> PAGE:

Sorry Guy, the Airshow did not happen for me.


----------



## awinphoto (Aug 20, 2012)

Just remember to keep your head on a swivel and be aware of your surroundings... After last years National Championship Air Races in which a aircraft lost control and slammed into the tarmac where people were spectating, make sure if something happens, you can get up and go at a moments notice. Lastly, usually unless your in a VIP area, there will be a lot of people around, so keep your gear close as it could be an easy opportunity to turn your head and have your lens missing. As for lens choices, my vote goes to the 75-300 L lens... 70-200 is slightly too short.


----------



## Ayelike (Aug 23, 2012)

I'm heading to the Southport air show in a couple of weeks. After moving to a full frame (5D3) I'm no longer getting the reach from my 70-200 2.8 (non-IS) for this kind of event so I've just upgraded to the 70-200 2.8 IS II and the 2x Extender III.

I've heard mixed things about the extender but I think on a fast and sharp lens it should be ok. I'm also hoping the 5D3 tracking will help it keep up with moving subjects.

I'll have to wait and see - if it's rubbish then I'll send the extender back or keep it for much slower subjects. I wanted the 70-200mm IS II anyway so no problems there.

Great tips in this thread. Even though I'll have IS I still think I'll take a monopod to take the weight of the gear if nothing else. Will also help the IS and give me a smoother pan wit the IS in mode 2. It's a long day so loads of time to test a few different settings and shutter speeds.

> LISTING:

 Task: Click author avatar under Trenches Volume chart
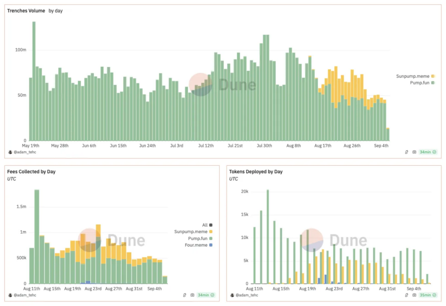(10, 152)
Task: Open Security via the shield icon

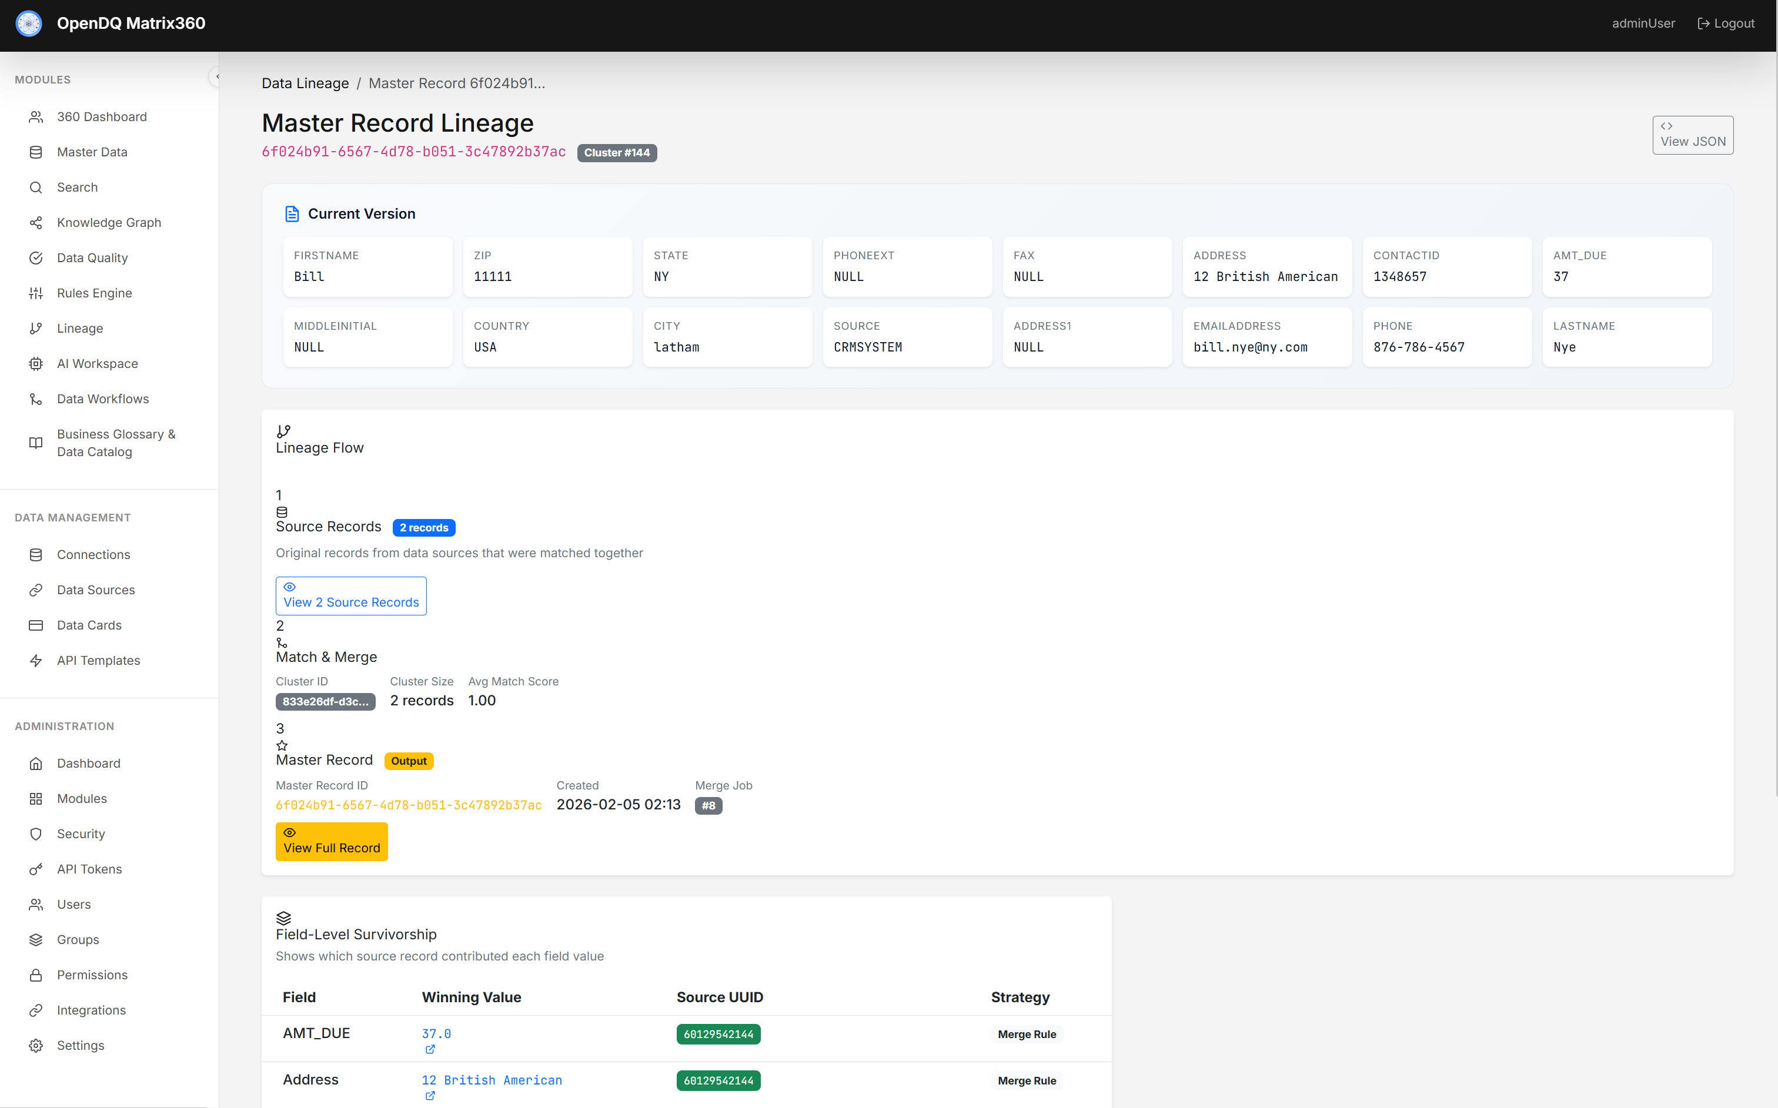Action: [35, 834]
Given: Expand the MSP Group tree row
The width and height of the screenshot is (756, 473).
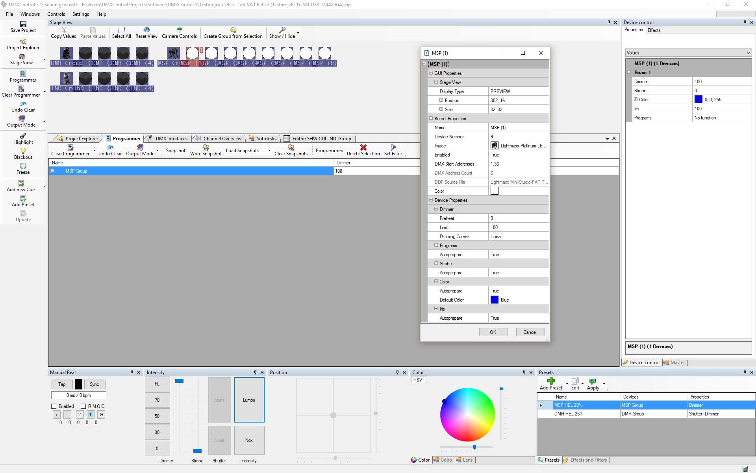Looking at the screenshot, I should (x=52, y=171).
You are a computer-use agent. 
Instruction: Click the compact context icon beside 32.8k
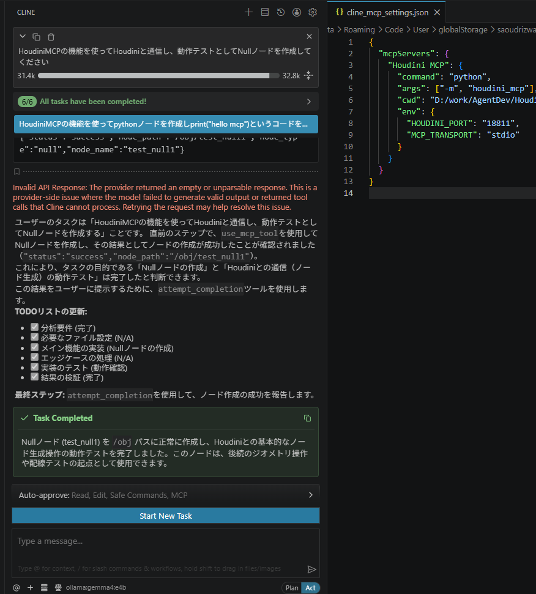click(308, 75)
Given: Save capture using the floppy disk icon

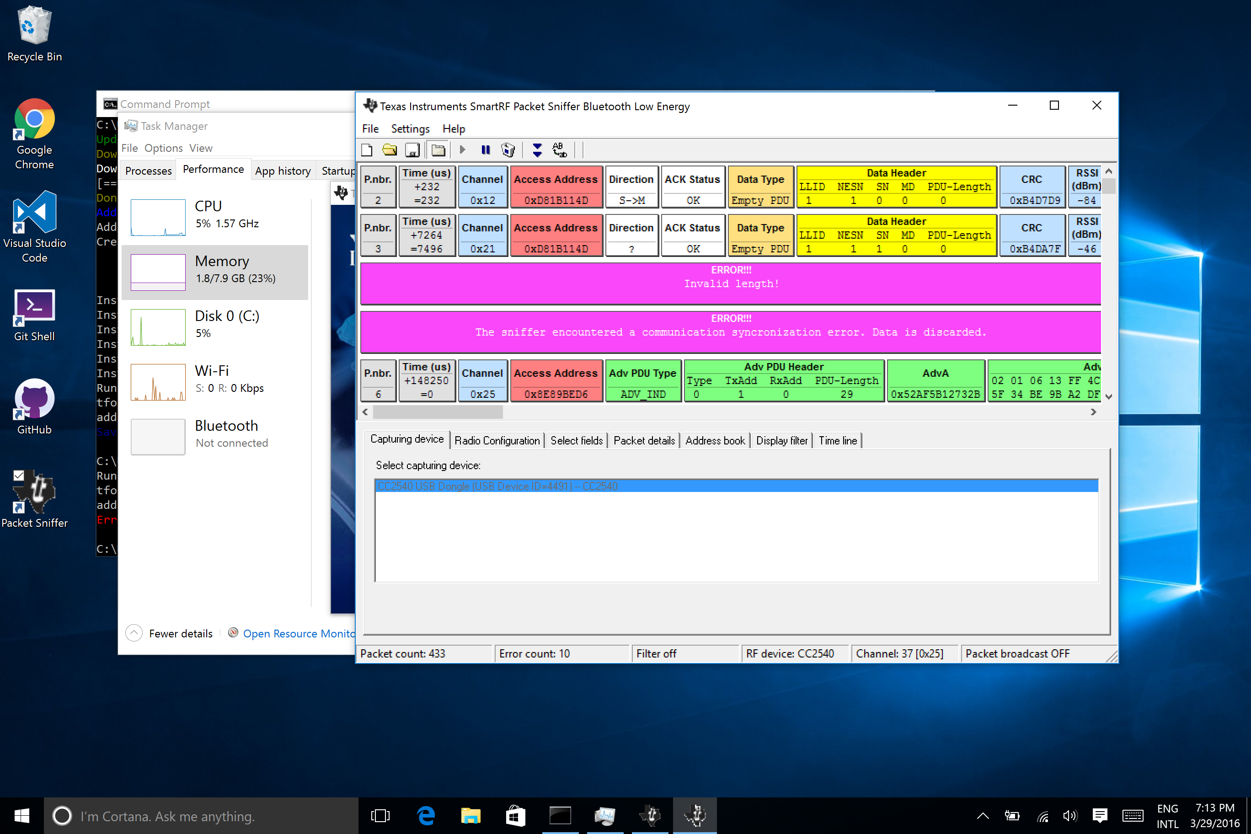Looking at the screenshot, I should (412, 150).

> SET TASKS:
1. Answer these questions about the airshow photography thread:
(a) Which lens does awinphoto vote for?
(b) Which air show is Ayelike heading to?
(c) Which extender did Ayelike buy along with the new lens?
2. Pick up the airshow photography thread after its final post and write what comes next.

> THE RESPONSES:
1.
(a) The 75-300 L lens.
(b) The Southport air show.
(c) The 2x Extender III.

2.
We should all go away, get shooting, and post our results here.


----------



## Chewy734 (Aug 23, 2012)

I used the 100-400mm lens to take shots of planes in flight. It seemed to work well as an all-around lens on a FF body for that purpose.


----------



## emag (Aug 23, 2012)

My $.02.

Short answer: take the 300, the 1.4 and the 24-105. Bring the monopod. I live near the Blue Angels home base and frequently spend time at the beach there, so many opportunities for aerial shots during practice, or training aircraft for newbie pilots - for pleasure, I'm a hobbyist and concentrate more on astrophotography. 200mm on FF is way too short; with the 2x it would do well, but I'd still prefer the 300. My 300/4L (non-IS) does well and withstands cropping, I'd use it with a 1.4TC if I had one. I have an old Sigma 400/5.6 Macro, weighs a ton, no aperture control, but a surprisingly sharp lens. Gets heavy without a monopod. For wide I'm limited to the Samyang 8mm, Tokina 11-16 and the depressingly-mediocre-at-best 28-135IS kit lens. 24-105 would do you well in that department.


----------



## jsexton (Aug 23, 2012)

Shot an airshow in July with my 100-400 (occasional 24-70) and my d7.

http://www.rawlightphotos.com/Other/Air-Show/


----------



## picturesbyme (Aug 23, 2012)

Shot one at the beach this summer. Mostly shutter p. mode, spot metering. AF (on servo) wasn't a prob at all, almost every shot was in focus so the 5d3 should nail 100%.
200mm 2.8L on a 60D, and many of my shots were too tight. Once I'll hit the lottery I'll get the 70-200 II. Until then I have to live with these.. (http://atlanticpicture.com/p361947354/h11793615#h11793615)


----------



## GuyF (Aug 23, 2012)

Many good suggestions from all of you. At the moment I think I'll take the 17-40 for static aircraft, 70-200 for the Red Arrows where you need a slightly wider field of view and the 300/1.4TC for everything else. I don't think I'll take a monopod as it's just something else to carry and might be too restrictive for panning quickly (though will change my mind a few times between now and 3 weeks time!).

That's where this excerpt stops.